Exercise input:
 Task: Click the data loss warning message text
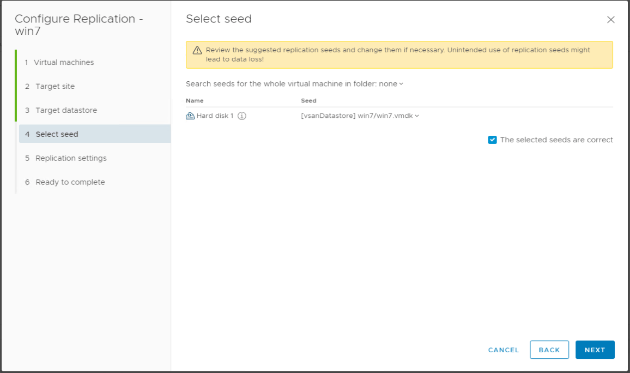click(x=398, y=54)
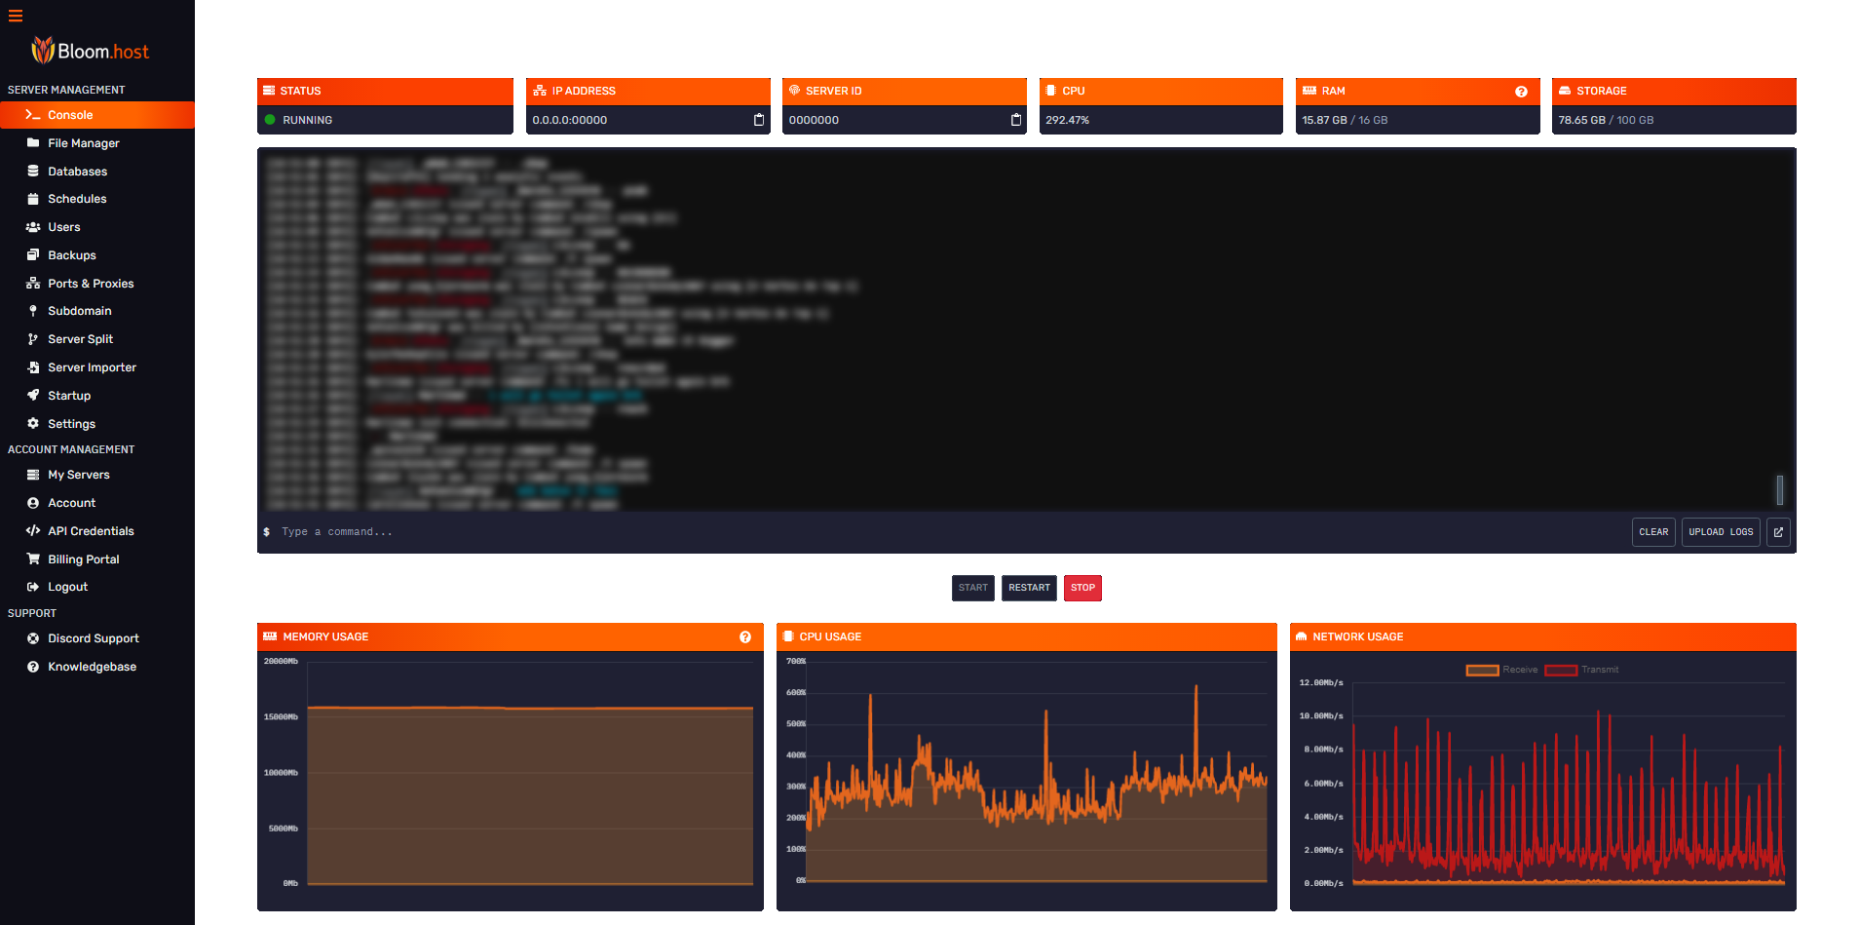This screenshot has height=925, width=1859.
Task: Focus the command input field
Action: (x=877, y=532)
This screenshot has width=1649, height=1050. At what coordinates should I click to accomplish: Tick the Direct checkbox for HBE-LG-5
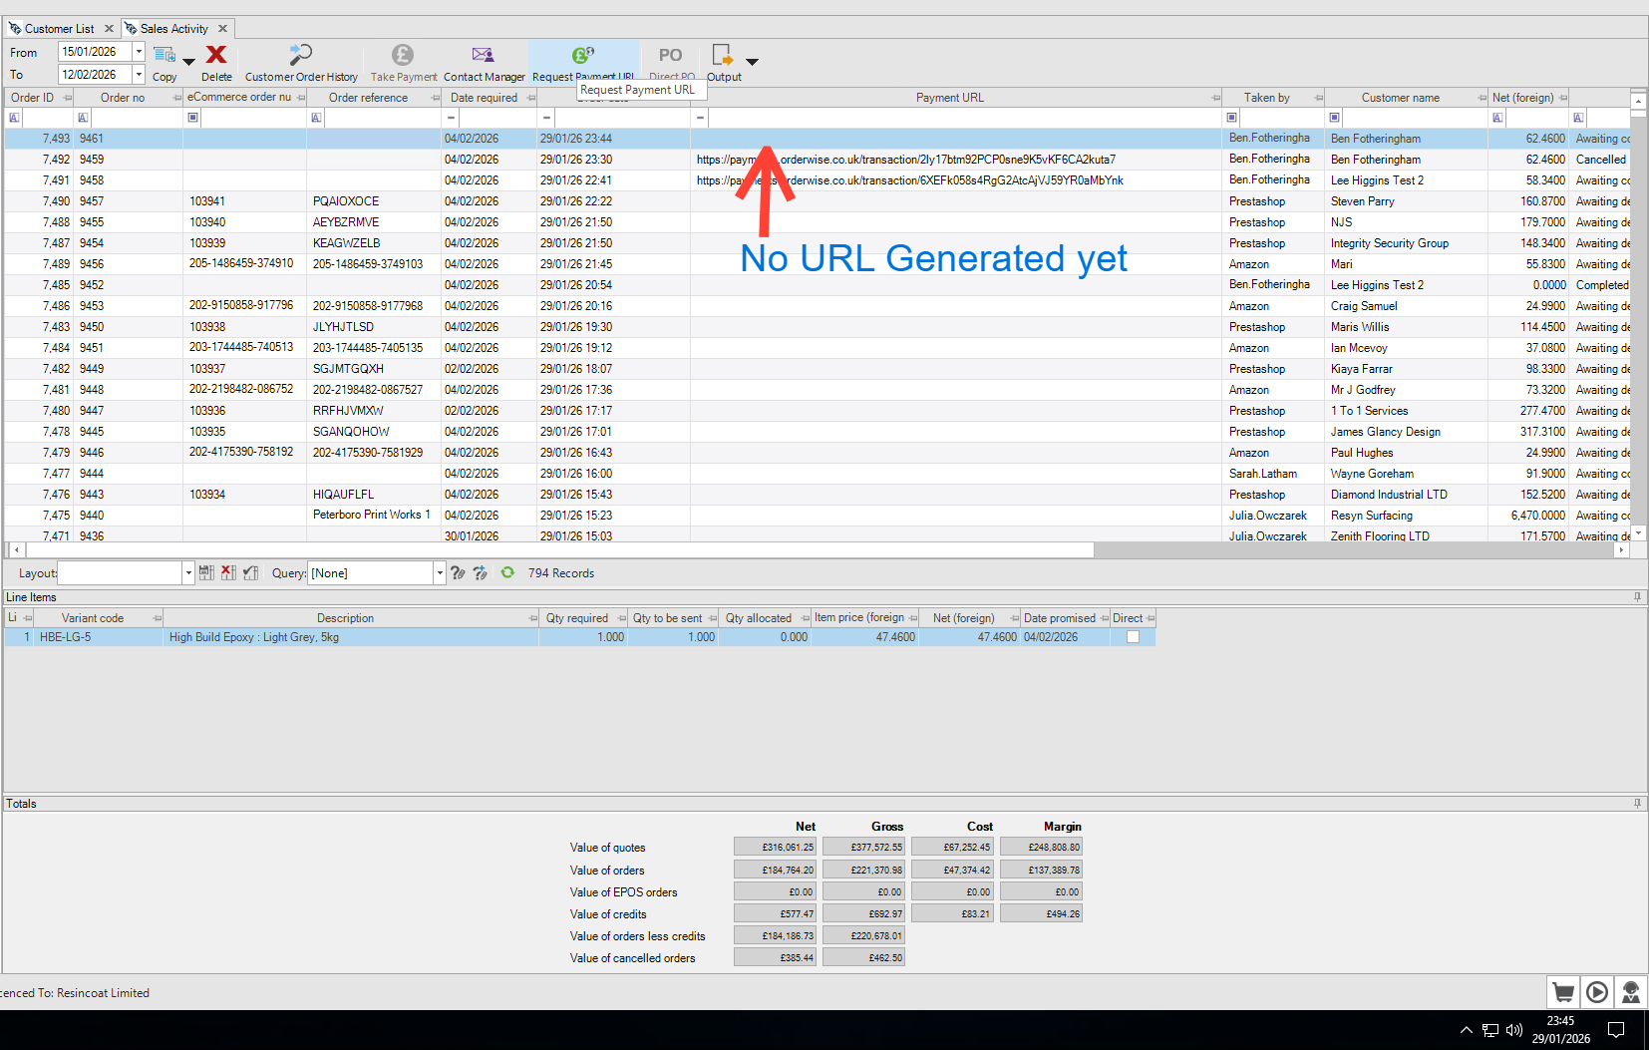tap(1133, 637)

About this task:
With the pictures left out, write out all of the data exactly.

Result of this task:
 Task: Click the data loss warning message text
click(x=398, y=54)
This screenshot has height=925, width=1859.
Task: Focus the command input field
Action: (x=877, y=532)
This screenshot has width=1649, height=1050. At what coordinates should I click to accomplish: Tick the Direct checkbox for HBE-LG-5
tap(1133, 637)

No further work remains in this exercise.